Abstract :
Bendungan merupakan bangunan yang dibangun melintang sungai untuk meninggikan muka air dan
membuat tampungan air yang lazim disebut waduk. Pengertian bendungan tersebut ialah bendungan
zonal yang zona kedap airnya terletak di dalam tubuh bendungan dengan kedudukan vertikal, biasanya
inti tersebut terletak di atas fondasi batuan keras, massif dan fresh. Sehingga diperlukan metode galian
yang efektif dan efisien dalam pelaksanaannya.
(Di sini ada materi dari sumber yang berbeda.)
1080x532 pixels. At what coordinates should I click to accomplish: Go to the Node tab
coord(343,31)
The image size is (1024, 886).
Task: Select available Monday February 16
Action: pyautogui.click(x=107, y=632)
Hal yang akan dilakukan adalah dengan melihat realisasi
metode pelaksanaan pekerjaan yang kemudian akan dianalisa berdasarkan aspek ekonomi serta
permasalahan yang ditimbulkan. Manfaat yang logis didapat dalam hal ini adalah untuk mengetahui
tingkat efektivitas, efisiensi biaya dan waktu pelaksanaan. Penelitian ini bertujuan untuk mengetahui
perbandingan volume produksi, analisa biaya dan waktu produksi galian batuan keras dengan metode
peledakan (blasting) dan metode alat mekanis (excavator hydrolic breaker). Metode penelitan
menggunakan metode kuantitatif dengan menganalisis pekerjaan peledakan (blasting) dan excavator
hydrolic breaker di lapangan. Jenis data yang digunakan sebagai perhitungan kuantitatif terdiri dari data
geometri peledakan, bahan peledak, pengukuran (survey) volume galian excavator hydrolic breaker,
analisa harga satuan peledakan (blasting) dan excavator hydrolic breaker. Hasil penelitian berdasarkan
perhitungan volume produksi galian batuan keras dengan metode peledakan (blasting) diperoleh
produktivitas sebesar 157,5 m3
/jam atau 787,5 m3
/hari. Sedangkan berdasarkan hasil perhitungan
volume produksi galian batuan keras dengan metode excavator hydrolic breaker diperoleh produktivitas
sebesar 22,5 m3
/jam atau 180 m3
/hari dan berdasarkan hasil perhitungan analisa biaya dan waktu
produksi galian batuan keras dengan metode peledakan (blasting) didapat jumlah harga untuk 1 kali
peledakan sebesar Rp 177.663.742,99 dengan waktu 5 jam/ 1 hari kerja. Sedangkan berdasarkan hasil
perhitungan analisa biaya dan waktu produksi galian batuan keras dengan metode excavator hydrolic
breaker didapat dengan jumlah harga sebesar Rp 248.905.440,00 dengan waktu 8 jam/ 1 hari kerja. Dari
perhitungan tersebut maka diketahui biaya untuk 1 m3 galian dengan metode peledakan (blasting)
didapatkan harga Rp 225.604,753/m3
sedangkan untuk galian dengan metode excavator hydrolic
breaker didapatan harga Rp 1.382.808,00. Berdasarkan data tersebut didapatkan rasio antara biaya galian
metode peledakan (blasting) dan metode excavator hydrolic breaker adalah 1 : 6,129.